In [1]:
import pandas as pd
import numpy as np
import matplotlib.pyplot as plt
import keras
import json
import pickle
from keras.applications.vgg16 import VGG16
from keras.applications.resnet50 import ResNet50, preprocess_input, decode_predictions
from keras.preprocessing import image
from keras.models import Model, load_model
from keras.preprocessing.sequence import pad_sequences
from keras.utils import to_categorical
from keras.layers import Input, Dense, Dropout, Embedding, LSTM
from keras.layers.merge import add

In [19]:
model = load_model('model_weights/model_9.h5')

In [4]:
model_temp = ResNet50(weights="imagenet", input_shape=(224,224,3))

In [5]:
model_resnet = Model(model_temp.input, model_temp.layers[-2].output)

In [6]:
def preprocess_image(img):
    img = image.load_img(img, target_size=(224,224))
    img = image.img_to_array(img)
    img = np.expand_dims(img, axis=0)
    img = preprocess_input(img)
    return img

In [12]:
def encode_image(img):
    img = preprocess_image(img)
    feature_vector = model_resnet.predict(img)
    feature_vector = feature_vector.reshape(1,feature_vector.shape[1],)
    return feature_vector

In [13]:
enc = encode_image("dog.jpg")

In [14]:
enc

array([[9.7723722e-01, 6.0778087e-01, 4.2118469e-01, ..., 3.9965197e-01,
        5.3189451e-01, 5.5896991e-04]], dtype=float32)

In [15]:
enc.shape

(1, 2048)

In [21]:
with open("./storage/word_to_idx.pkl",'rb') as w2i:
    word_to_idx = pickle.load(w2i)
    

In [22]:
with open("./storage/idx_to_word.pkl",'rb') as i2w:
    idx_to_word = pickle.load(i2w)

In [23]:
def predict_caption(photo):
    in_text = "startseq"
    max_len = 35
    
    for i in range(max_len):
        sequence = [word_to_idx[w] for w in in_text.split() if w in word_to_idx]
        sequence = pad_sequences([sequence], maxlen=max_len, padding='post')

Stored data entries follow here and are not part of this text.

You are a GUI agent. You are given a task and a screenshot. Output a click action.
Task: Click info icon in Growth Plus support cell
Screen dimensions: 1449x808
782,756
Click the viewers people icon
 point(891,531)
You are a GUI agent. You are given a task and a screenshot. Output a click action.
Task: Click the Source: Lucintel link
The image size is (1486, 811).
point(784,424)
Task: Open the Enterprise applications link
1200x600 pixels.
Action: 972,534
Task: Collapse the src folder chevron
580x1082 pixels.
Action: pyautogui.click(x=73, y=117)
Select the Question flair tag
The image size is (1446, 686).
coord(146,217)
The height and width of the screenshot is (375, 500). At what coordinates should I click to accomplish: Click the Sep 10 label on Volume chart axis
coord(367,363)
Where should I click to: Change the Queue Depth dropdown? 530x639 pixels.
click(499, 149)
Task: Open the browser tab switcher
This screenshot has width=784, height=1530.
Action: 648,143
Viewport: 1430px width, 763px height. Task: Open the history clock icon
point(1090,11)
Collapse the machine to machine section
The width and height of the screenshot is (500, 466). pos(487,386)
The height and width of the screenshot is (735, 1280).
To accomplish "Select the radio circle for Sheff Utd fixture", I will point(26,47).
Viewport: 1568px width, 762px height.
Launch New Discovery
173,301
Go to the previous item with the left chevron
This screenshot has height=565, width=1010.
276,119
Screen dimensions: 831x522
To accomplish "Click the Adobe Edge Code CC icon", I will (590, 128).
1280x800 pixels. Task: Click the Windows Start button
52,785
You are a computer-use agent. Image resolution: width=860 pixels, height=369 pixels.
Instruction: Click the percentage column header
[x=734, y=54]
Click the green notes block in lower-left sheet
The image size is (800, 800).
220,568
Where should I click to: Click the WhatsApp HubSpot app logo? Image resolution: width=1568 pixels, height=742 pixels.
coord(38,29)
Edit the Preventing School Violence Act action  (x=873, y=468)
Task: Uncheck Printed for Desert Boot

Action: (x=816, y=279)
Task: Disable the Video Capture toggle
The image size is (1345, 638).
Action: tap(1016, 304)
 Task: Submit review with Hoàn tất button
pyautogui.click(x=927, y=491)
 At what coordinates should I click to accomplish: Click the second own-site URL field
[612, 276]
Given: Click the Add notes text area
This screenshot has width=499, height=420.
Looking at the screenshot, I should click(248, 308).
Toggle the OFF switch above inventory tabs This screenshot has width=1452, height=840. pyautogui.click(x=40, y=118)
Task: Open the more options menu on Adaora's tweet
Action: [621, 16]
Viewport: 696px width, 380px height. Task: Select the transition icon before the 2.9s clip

        ypred =  model.predict([photo,sequence])
        ypred = ypred.argmax()
        word = idx_to_word[ypred]
        in_text+= ' ' +word
        
        if word =='endseq':
            break
        
        
    final_caption =  in_text.split()
    final_caption = final_caption[1:-1]
    final_caption = ' '.join(final_caption)
    
    return final_caption

In [24]:
predict_caption(enc)

'dog is running through the grass'